=== Section Start ===

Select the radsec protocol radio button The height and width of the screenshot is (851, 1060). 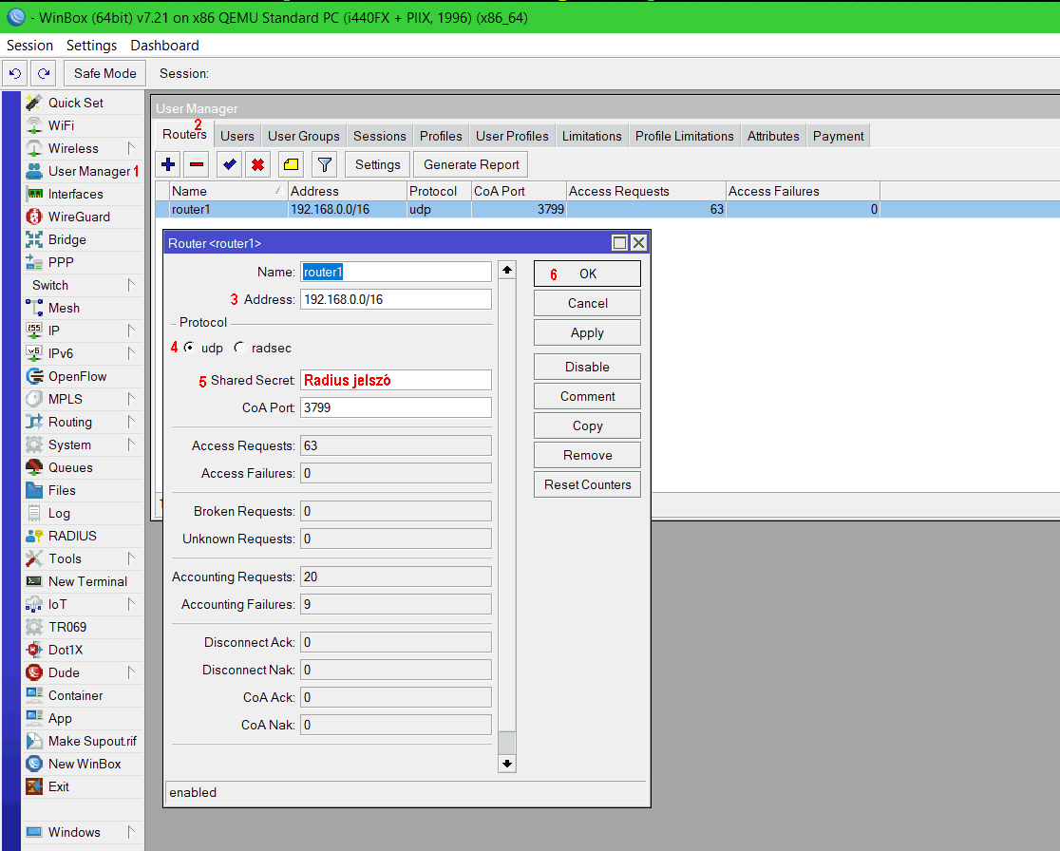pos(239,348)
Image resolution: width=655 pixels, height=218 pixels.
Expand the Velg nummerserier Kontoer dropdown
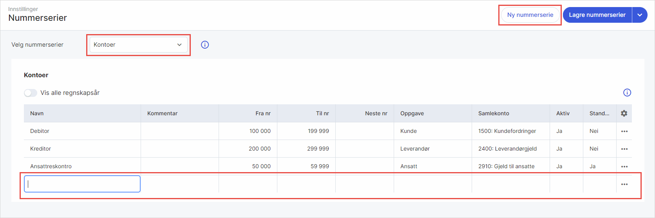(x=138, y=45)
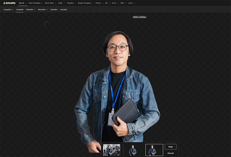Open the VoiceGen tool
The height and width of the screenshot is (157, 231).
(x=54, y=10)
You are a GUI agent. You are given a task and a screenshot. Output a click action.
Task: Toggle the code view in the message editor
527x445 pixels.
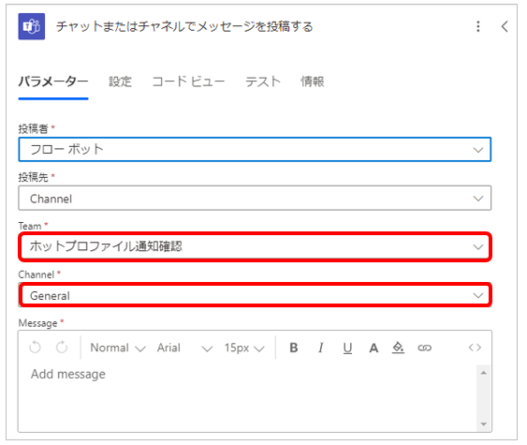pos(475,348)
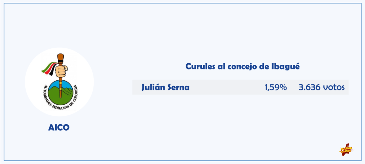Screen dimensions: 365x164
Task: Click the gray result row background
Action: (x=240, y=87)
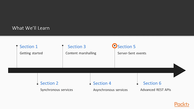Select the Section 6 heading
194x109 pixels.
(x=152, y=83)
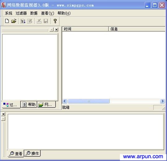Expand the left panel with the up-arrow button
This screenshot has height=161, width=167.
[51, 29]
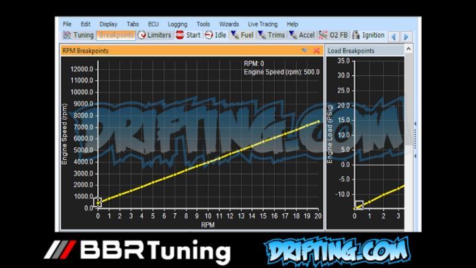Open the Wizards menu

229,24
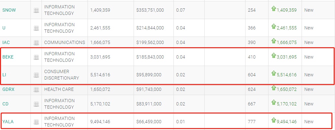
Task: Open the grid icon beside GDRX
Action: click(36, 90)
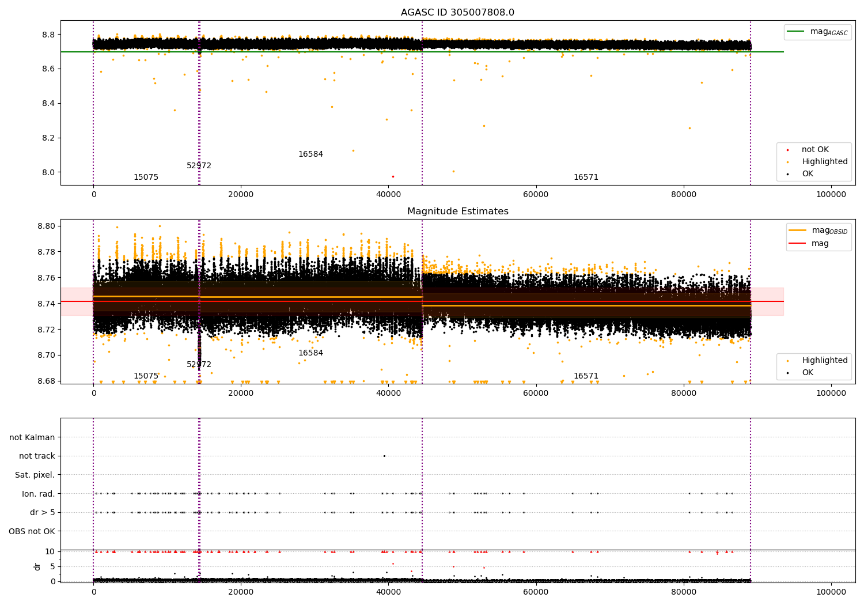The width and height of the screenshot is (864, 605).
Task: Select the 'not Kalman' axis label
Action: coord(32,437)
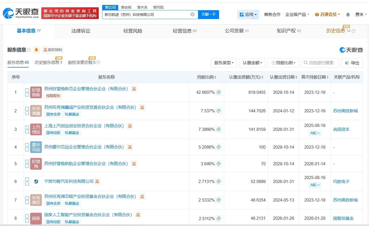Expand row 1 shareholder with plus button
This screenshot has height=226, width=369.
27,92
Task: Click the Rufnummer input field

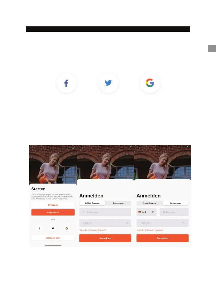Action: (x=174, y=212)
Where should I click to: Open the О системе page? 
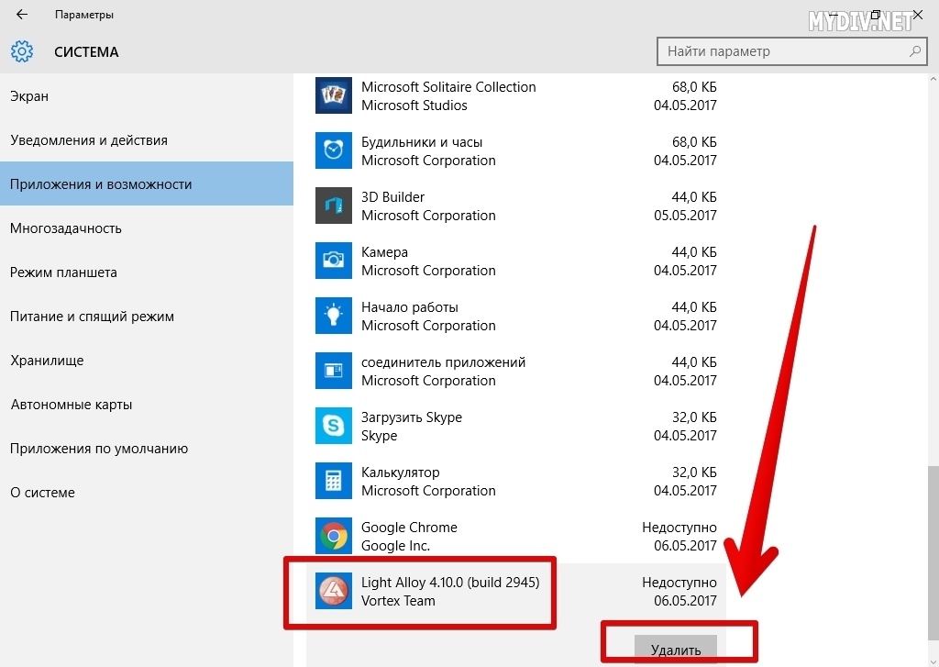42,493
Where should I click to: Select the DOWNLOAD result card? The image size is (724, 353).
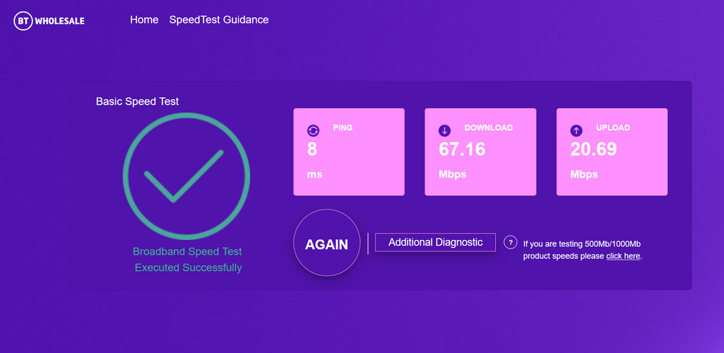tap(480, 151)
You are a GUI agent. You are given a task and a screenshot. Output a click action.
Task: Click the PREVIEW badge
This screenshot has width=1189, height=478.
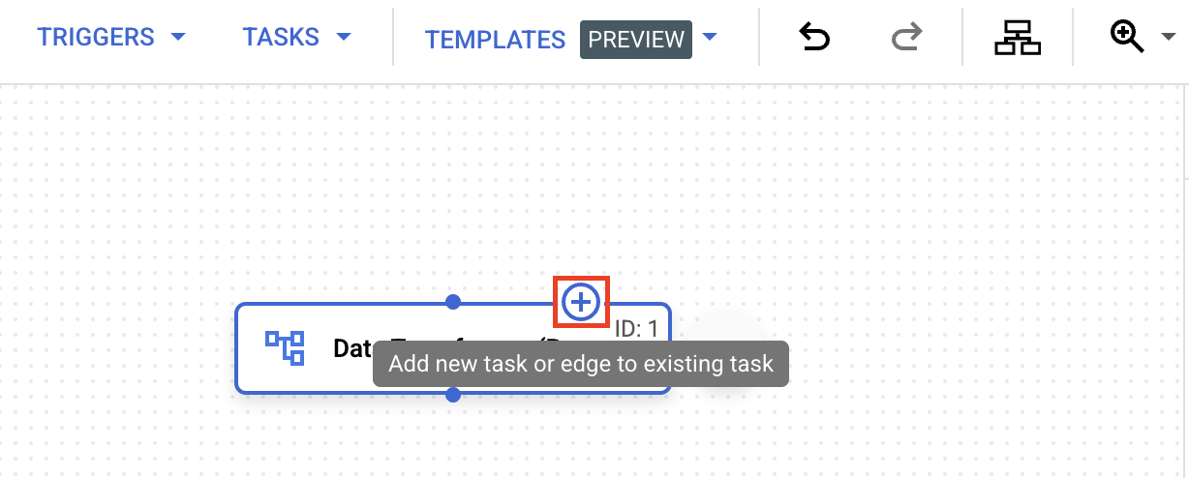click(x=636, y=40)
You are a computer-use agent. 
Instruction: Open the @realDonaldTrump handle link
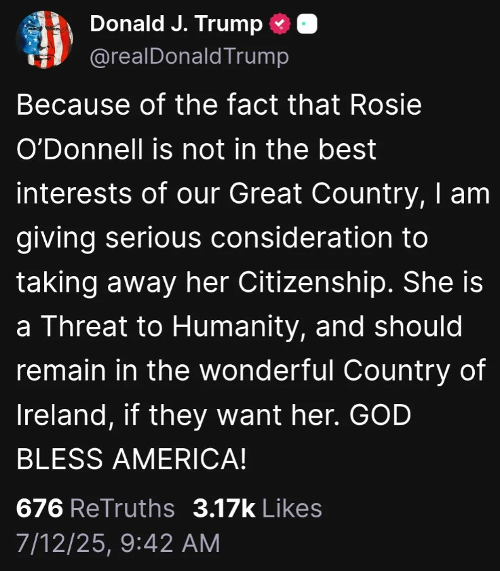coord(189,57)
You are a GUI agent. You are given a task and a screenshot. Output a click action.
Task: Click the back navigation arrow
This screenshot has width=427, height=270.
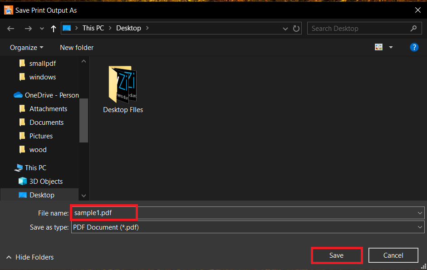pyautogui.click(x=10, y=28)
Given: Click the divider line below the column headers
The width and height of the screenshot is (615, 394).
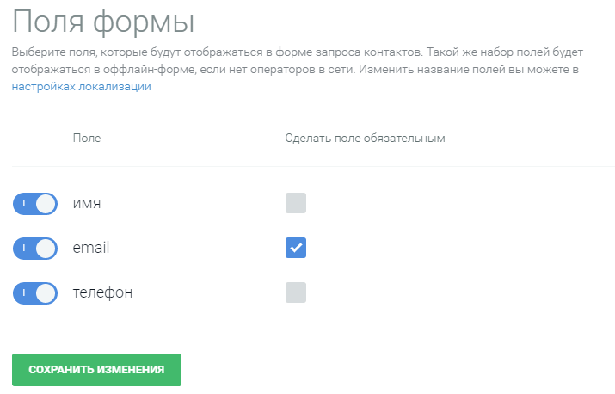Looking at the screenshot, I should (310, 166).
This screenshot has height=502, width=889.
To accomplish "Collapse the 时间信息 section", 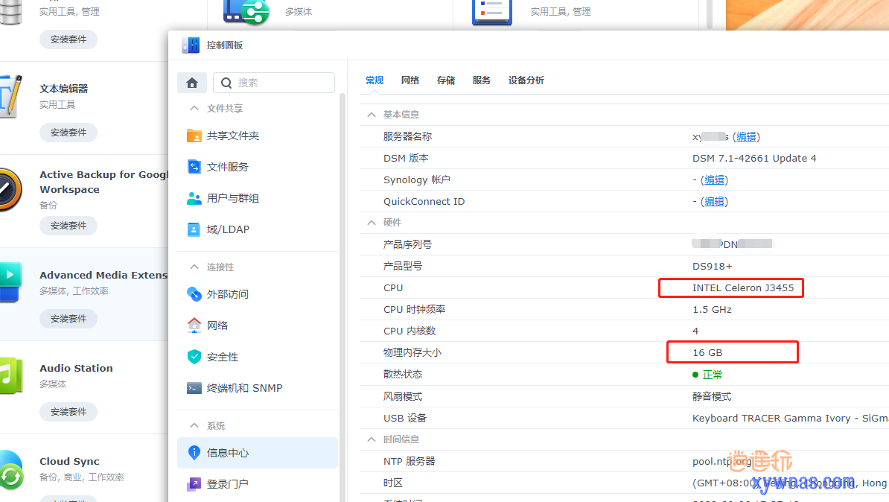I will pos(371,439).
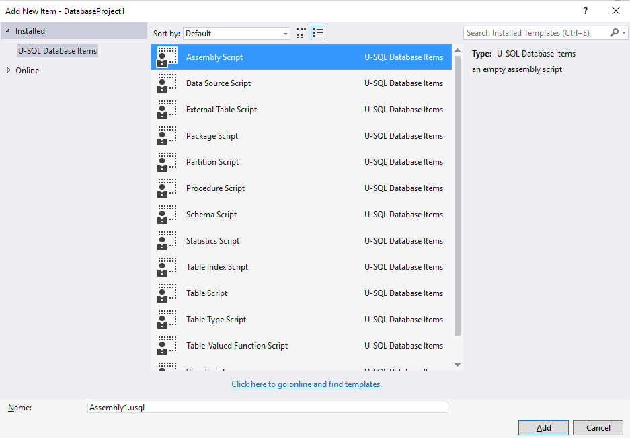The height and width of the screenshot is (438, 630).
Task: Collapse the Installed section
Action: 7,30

=== Section End ===

Leave the pictures out, and transcribe exactly the lines above starting at the one that contains "This screenshot has width=427, height=270." and ending at the one that contains "This screenshot has height=502, width=889.".

▶ _Your solution_
This screenshot has width=427, height=270.
pyautogui.click(x=10, y=28)
Given: Click the divider line below the column headers
The width and height of the screenshot is (615, 394).
Looking at the screenshot, I should (310, 166).
This screenshot has height=502, width=889.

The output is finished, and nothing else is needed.